Excerpts from a dataset
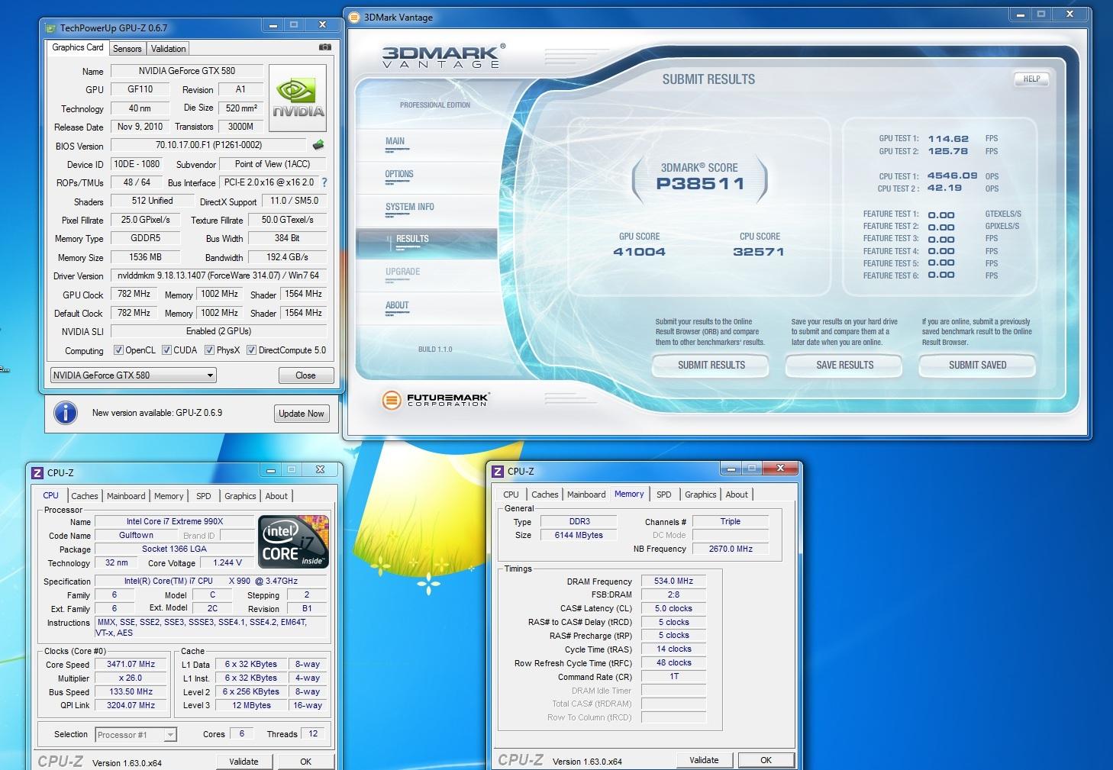Image resolution: width=1113 pixels, height=770 pixels.
Task: Click the 3DMark Vantage title bar icon
Action: pos(355,17)
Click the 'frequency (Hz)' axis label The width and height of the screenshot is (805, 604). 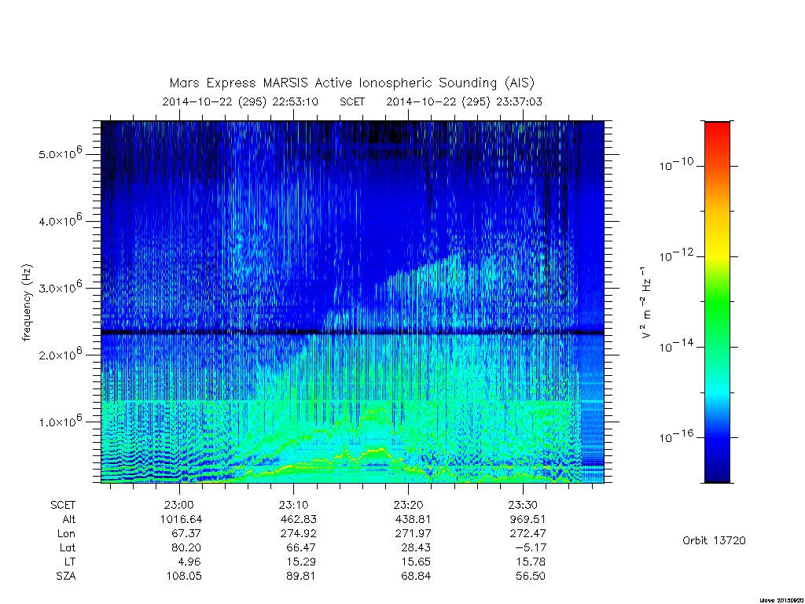[28, 303]
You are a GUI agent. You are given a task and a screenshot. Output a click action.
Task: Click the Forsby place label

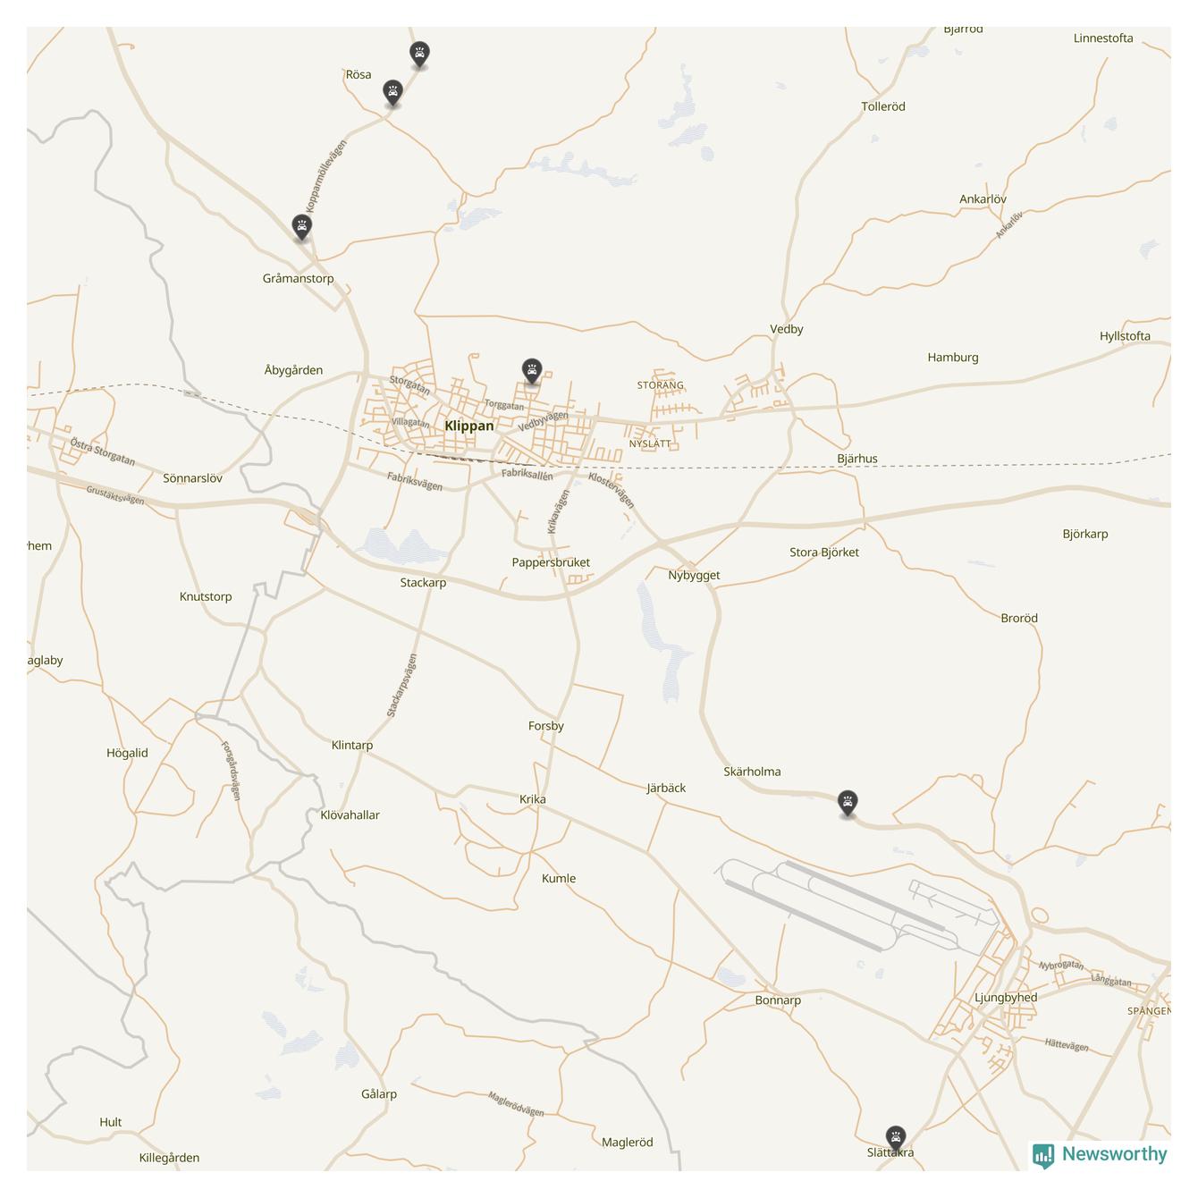(x=546, y=726)
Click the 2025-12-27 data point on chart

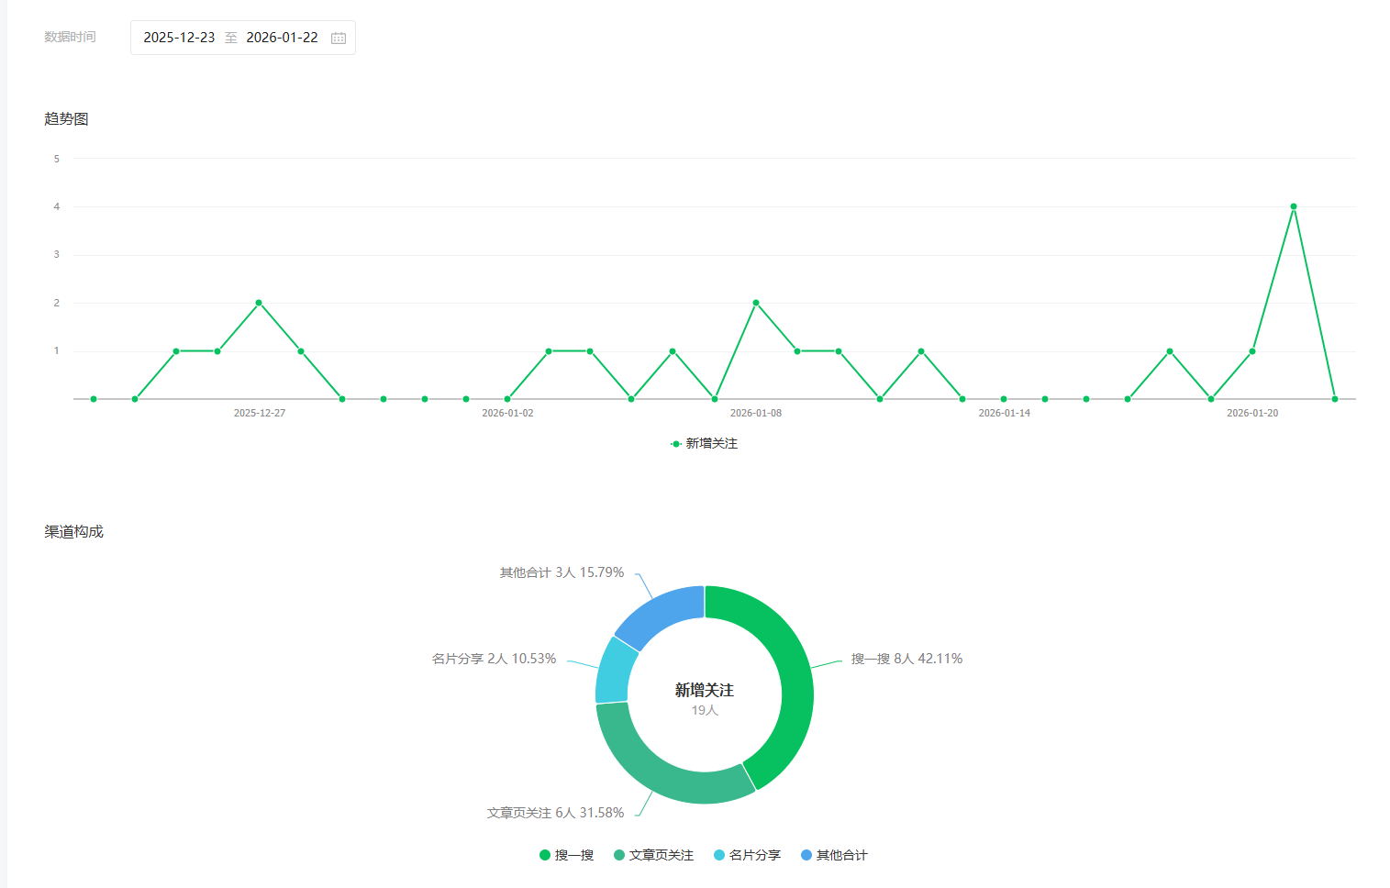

### Directions
Nothing but the lines from the one that holds "Task: Click the Forsby place label" through the end of the data should appear, written out exactly, without pictures.

### Task answer
Task: Click the Forsby place label

(x=546, y=726)
Click the 2025-12-27 data point on chart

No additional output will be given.